**WHAT YOU SHOULD DO**
Copy the listing below verbatim, beginning at the line that contains "Click the red ribbon bow in the photo" and stopping after the line that contains "Action: [163, 238]".

**RECORDS SHOWN**

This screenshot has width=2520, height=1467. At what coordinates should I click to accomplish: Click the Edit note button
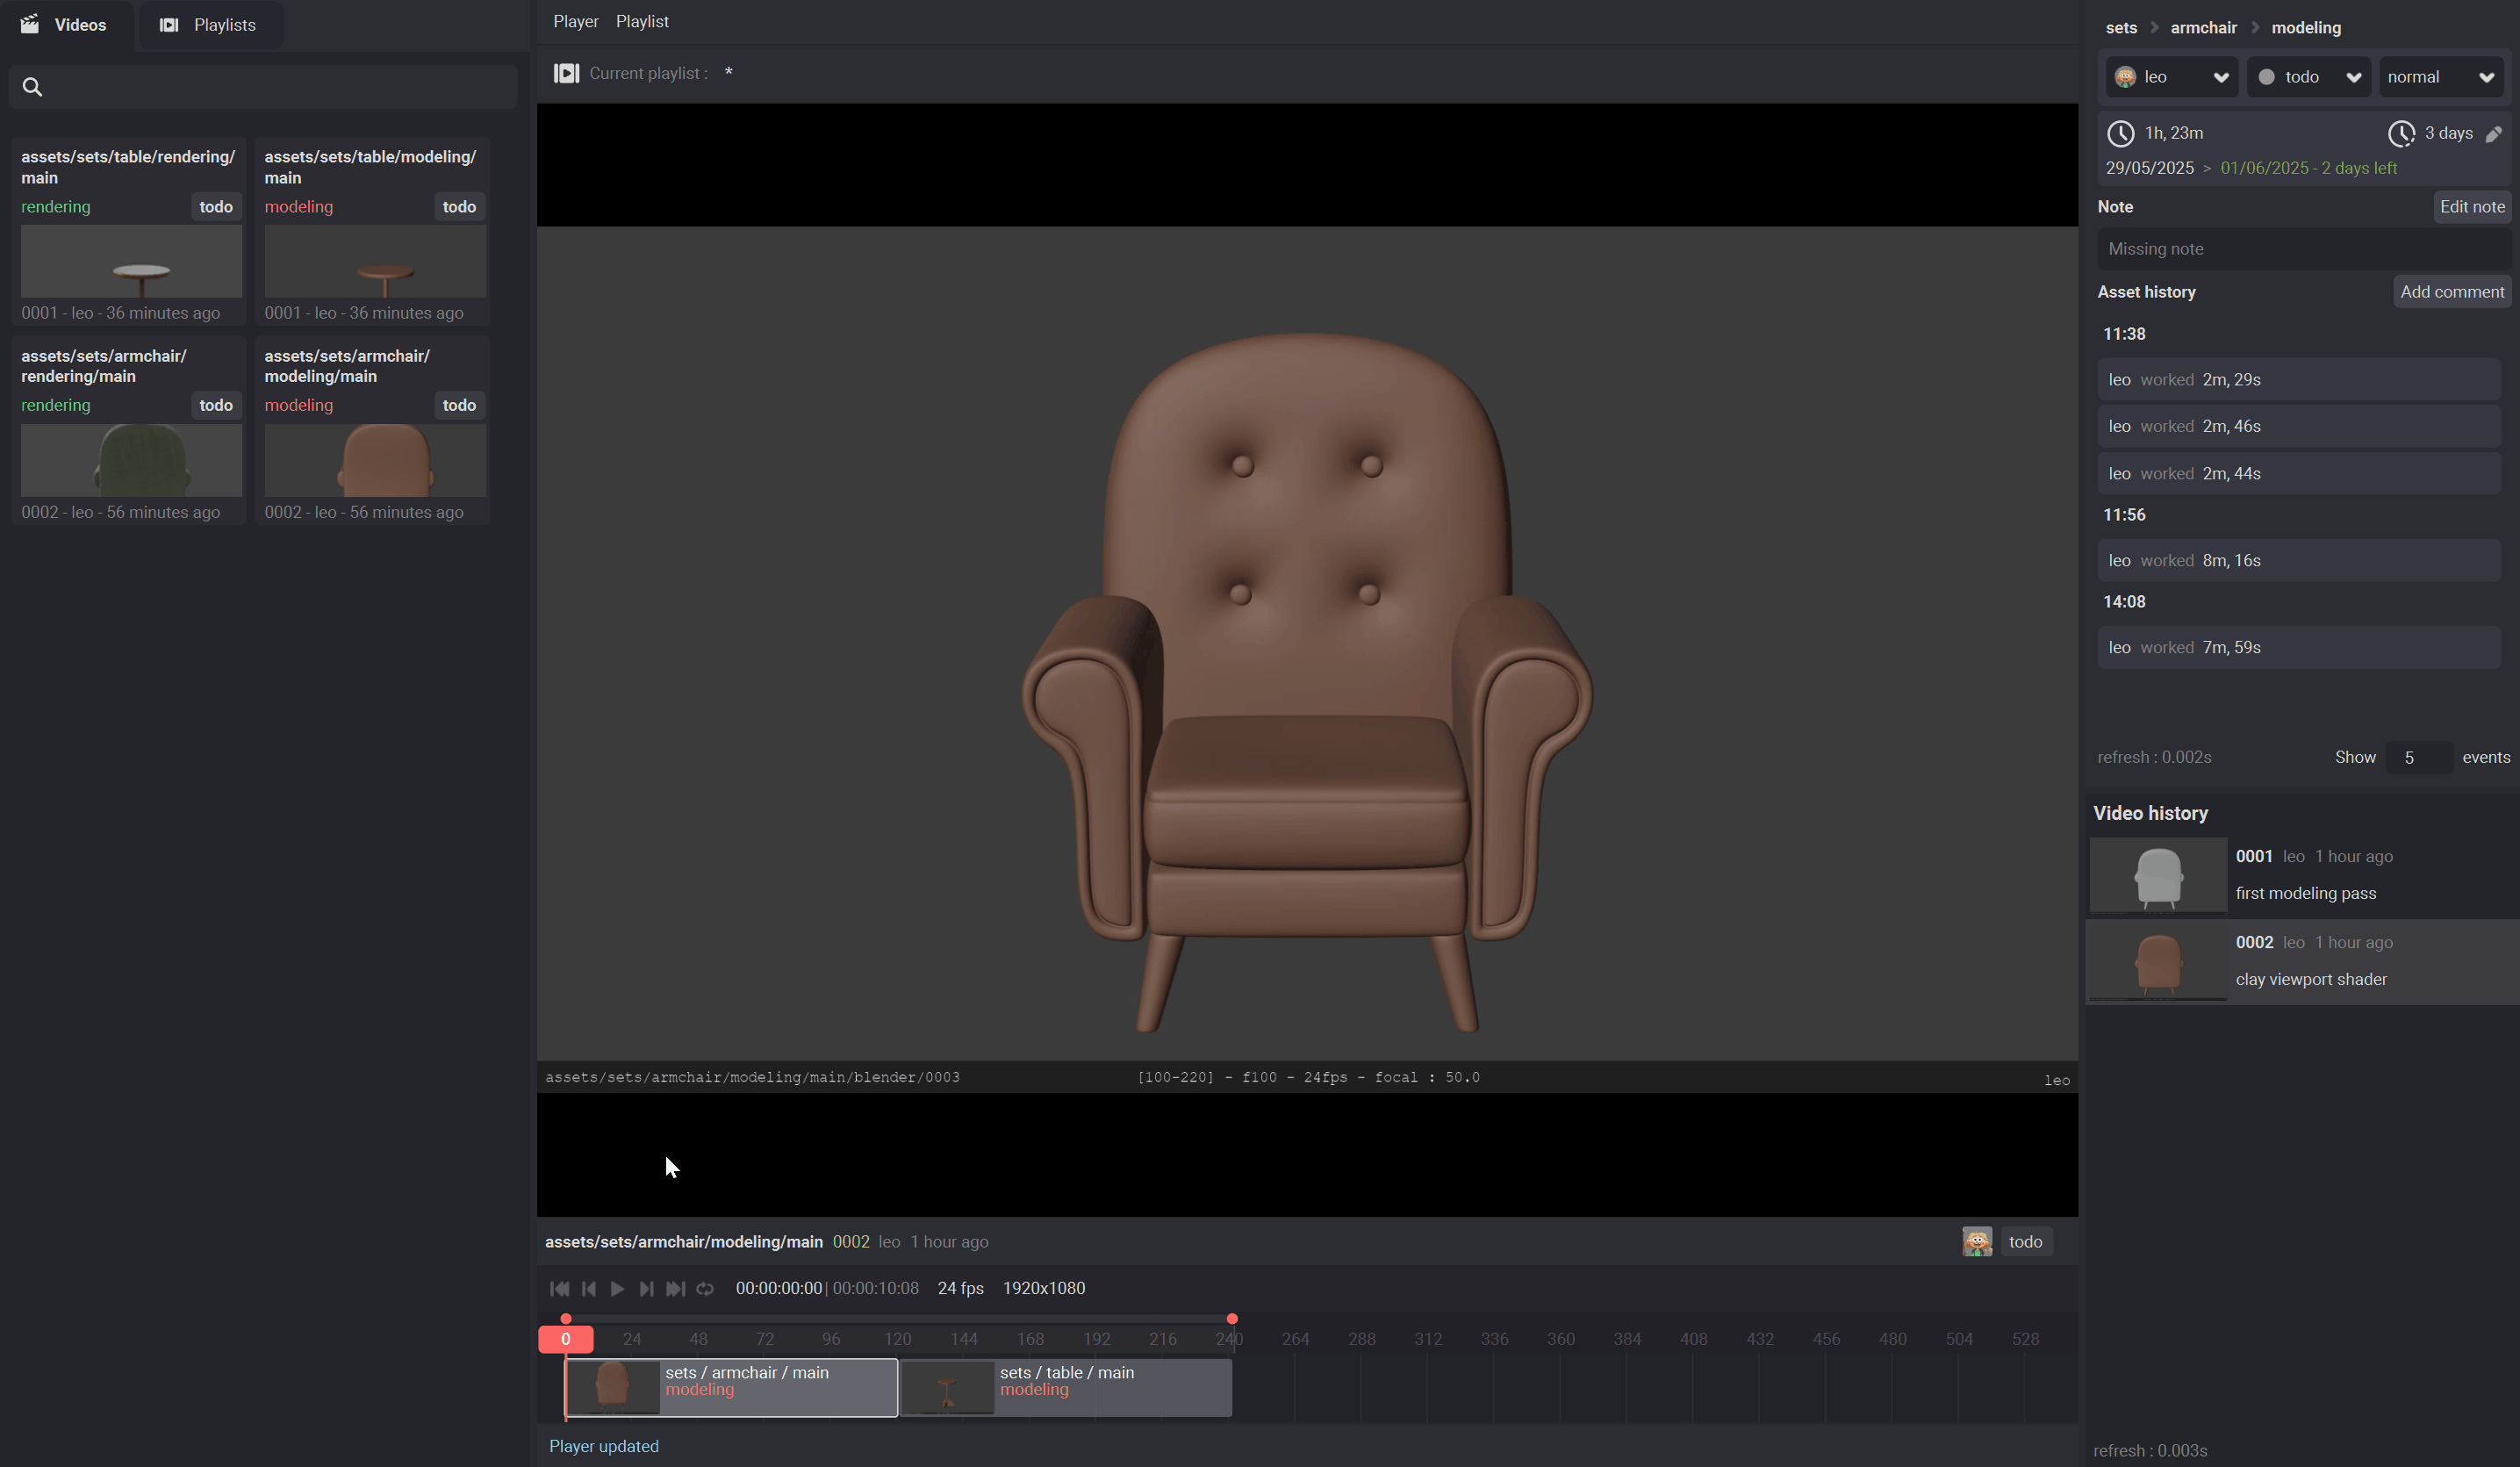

--

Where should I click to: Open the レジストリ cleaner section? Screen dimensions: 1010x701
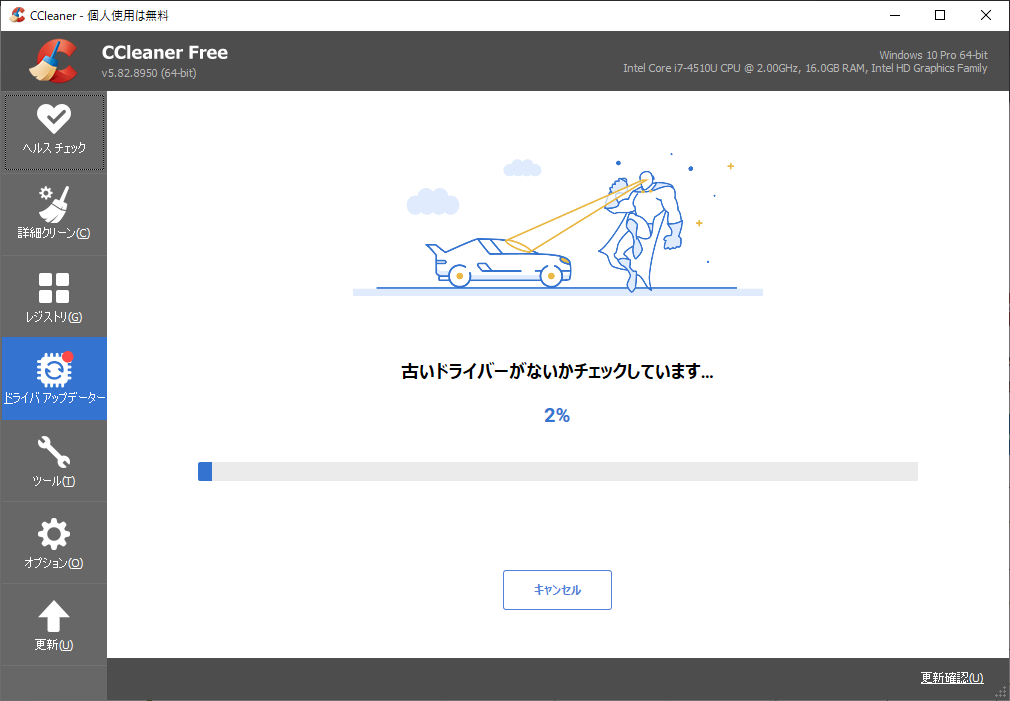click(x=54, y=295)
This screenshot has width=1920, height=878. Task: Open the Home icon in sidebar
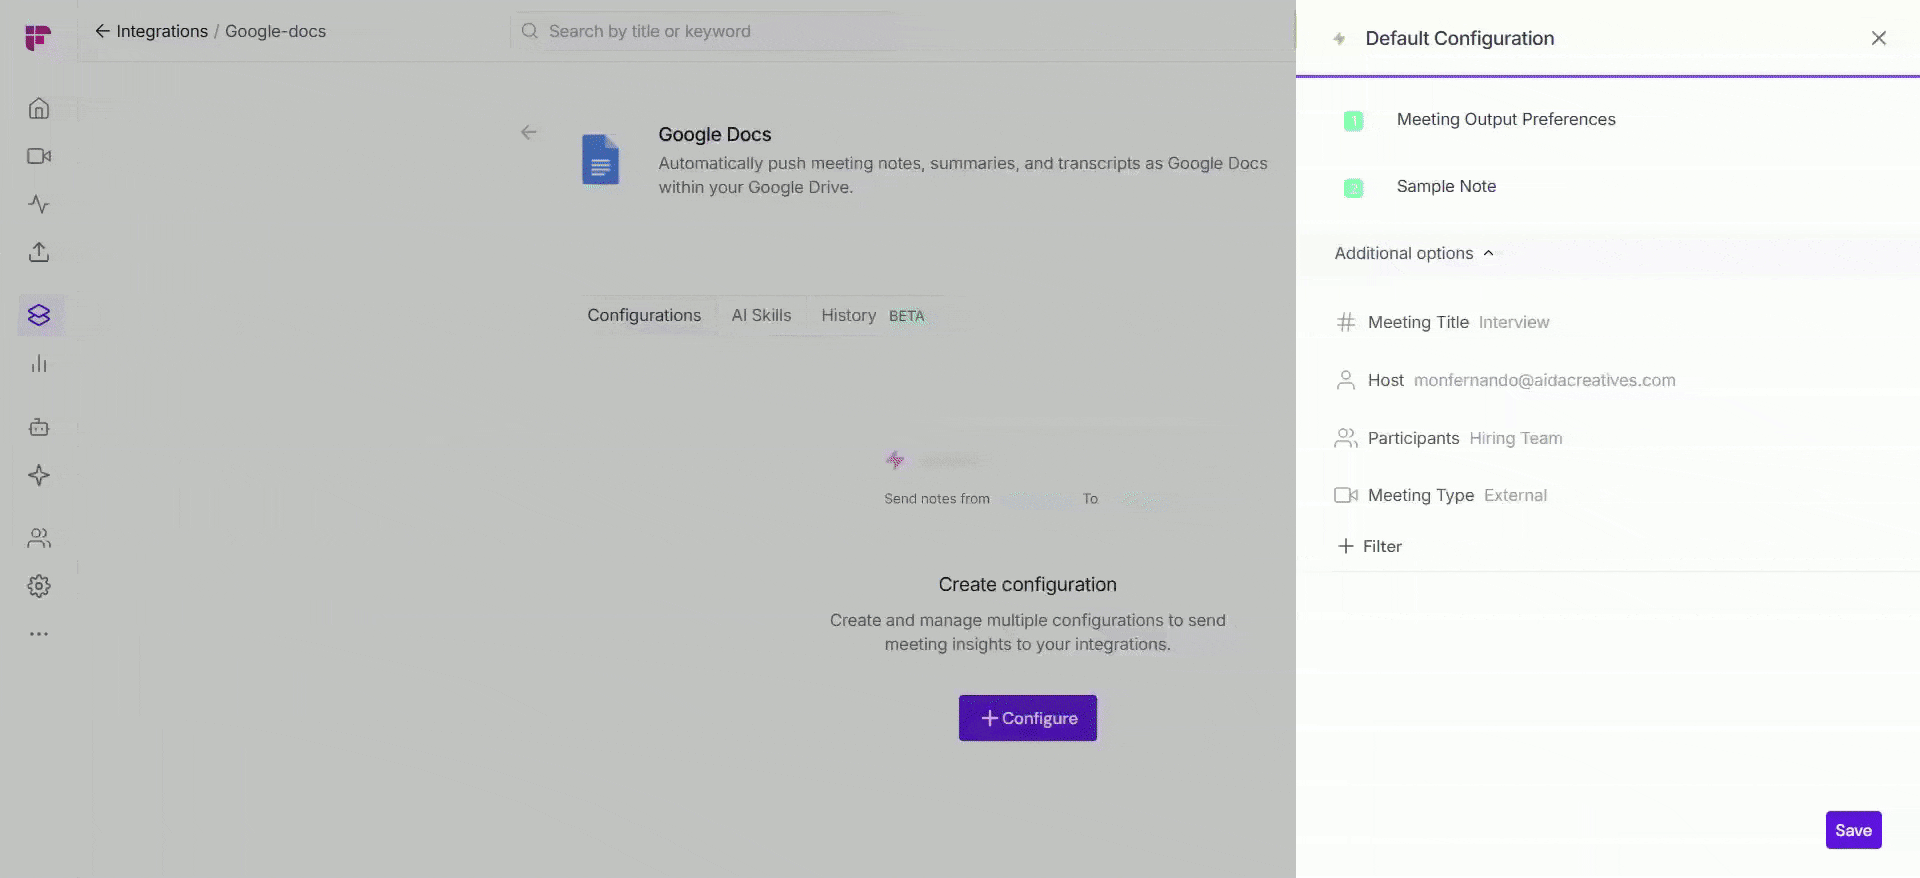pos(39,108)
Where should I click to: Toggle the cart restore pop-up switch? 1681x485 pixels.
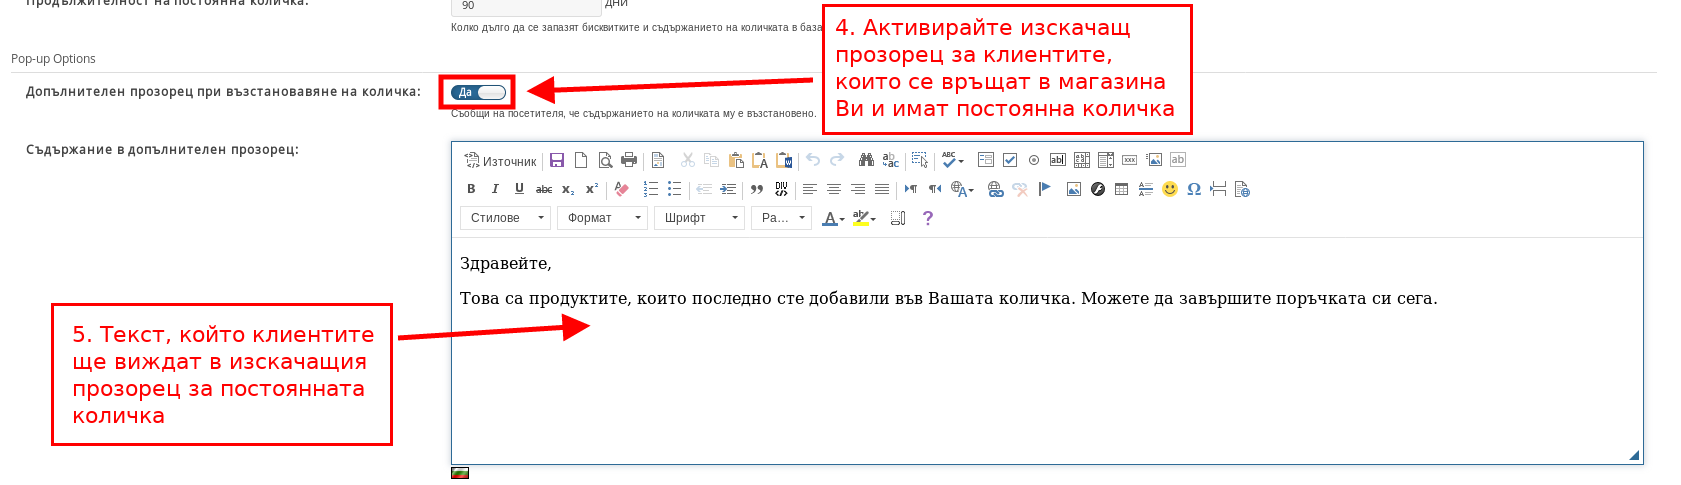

==

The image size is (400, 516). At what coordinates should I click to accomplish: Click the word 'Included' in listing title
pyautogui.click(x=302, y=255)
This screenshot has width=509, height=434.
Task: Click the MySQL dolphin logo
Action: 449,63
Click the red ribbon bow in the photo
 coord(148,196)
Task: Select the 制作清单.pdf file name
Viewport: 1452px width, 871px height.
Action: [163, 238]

**THE RESPONSE**
Click the red ribbon bow in the photo
 coord(148,196)
Task: Select the 制作清单.pdf file name
Viewport: 1452px width, 871px height.
Action: [163, 238]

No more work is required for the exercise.